THE TRIUMPHS OF AFFECTIONS: CRÉBILLON FILS, TRANSLATION AND THE EIGHTEENTH-CENTURY ENGLISH NARRATIVES OF MOTION AND EMOTION
DOI:
https://doi.org/10.24193/subbphilo.2023.3.03Keywords:
translation, sources françaises, sentimental writing, Crébillon fils, motion, emotion, eighteenth-century affective theoryAbstract
The Triumphs of Affections: Crébillon Fils, Translation and the Eighteenth-Century English Narratives of Motion and Emotion. The French influence on eighteenth-century English sentimental writing has been a rich topic for criticism ever since translations of French novels were imported into England as early as the first decades of the eighteenth century. In the “long” eighteenth-century history of English literature, there was a great deal of translation from French sources, which clearly indicates a market for fiction and the need to satisfy it (sources françaises were often mentioned as tokens of legitimacy). French sources took a stance on English realist fiction by infusing it with emotional narratives of men of feeling that hinged on acts of translation, whereby translation is understood not only as adaptation, but also as resistance against long-standing literary practices that advocated institutionalised moral codes in realistic fiction. Hence, the concerns of this study are threefold: to discuss the ambivalent nature that early modern philosophers granted to emotions, which triggered conflicting motions in an individual or in a specific social context, resulting in a taxonomy of passions; to consider Crébillon fils’s novel in English translation in order to epitomize the new type of discourse that intended to popularize virtue through eroticism, satire and decadence; and to re-ground human experience as it was discussed in eighteenth-century literary texts from the perspective of natural philosophy. This article aims to rethink eighteenth-century affective theory in relation to translation studies, while reading Thomas Hobbes’ concept of motion as a metaphor for the historical and mindset transformations that were fundamental to the writing of the history of literature.

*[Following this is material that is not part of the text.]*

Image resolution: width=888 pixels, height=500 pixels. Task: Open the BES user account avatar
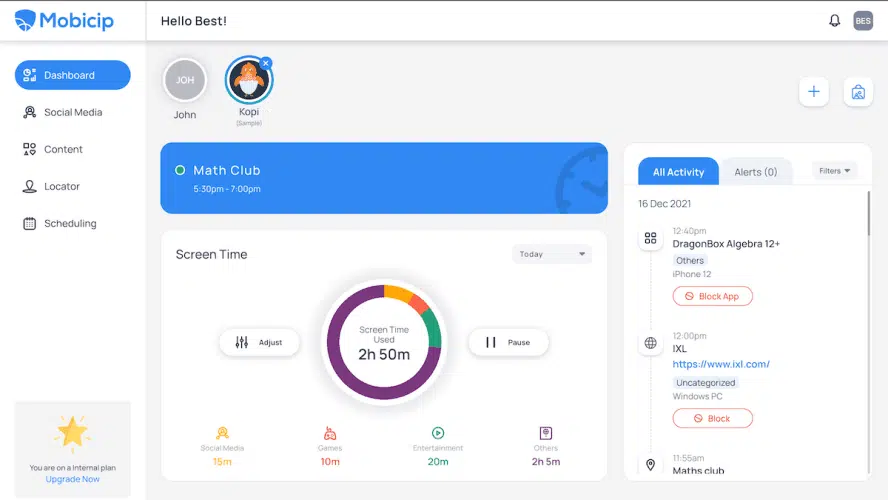coord(862,21)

REZUMAT. Triumful emoțiilor: Romanul lui Crébillon Fils în contextul traducerilor și al narațiunilor care pun sentimentele în mișcare. Influența narațiunilor franceze asupra romanului sentimental englez din secolul al XVIII-lea a reprezentat un subiect stufos pentru critica literară din momentul în care traducerile din limba franceză au fost adoptate în Anglia în primele decenii ale secolului al XVIII-lea. În istoria literaturii engleze, traducerile din franceză erau ceva obișnuit, dat fiind că modelul cultural francez era dominant, așadar, legitim. Sursele franceze au influențat romanul realist englez prin traducerea prozei sentimentale, actul de traducere reprezentând nu doar adaptarea unui text într-o altă limbă, ci și împotrivirea față de practicile literare ieșite din uz, care propagau principiile codului etico-moral în romanul realist. Astfel, studiul de față își propune trei obiective: să discute caracterul ambivalent pe care filozofii modernității timpurii îl acordau emoțiilor, ceea ce a declanșat o dinamică interioară și socială și a dus la crearea unei taxonomii a pasiunilor; să analizeze traducerea în limba engleză a textului lui Claude Prosper Jolyot de Crébillon pentru a surprinde noul tip de discurs, care viza afirmarea virtuților prin intermediul expozeurilor erotice, satirice și decadente; și, nu în ultimul rând, să redefinească din perspectiva filosofiei naturale experiența umană descrisă în textele literare. Articolul regândește teoria afectelor în relație cu traducerile din secolul al XVIII-lea englez, expunând conceptul dinamic al mișcării al lui Thomas Hobbes ca pe o metaforă a transformărilor istorice și mentalitare, fundamentale pentru evoluția istoriei literaturii engleze.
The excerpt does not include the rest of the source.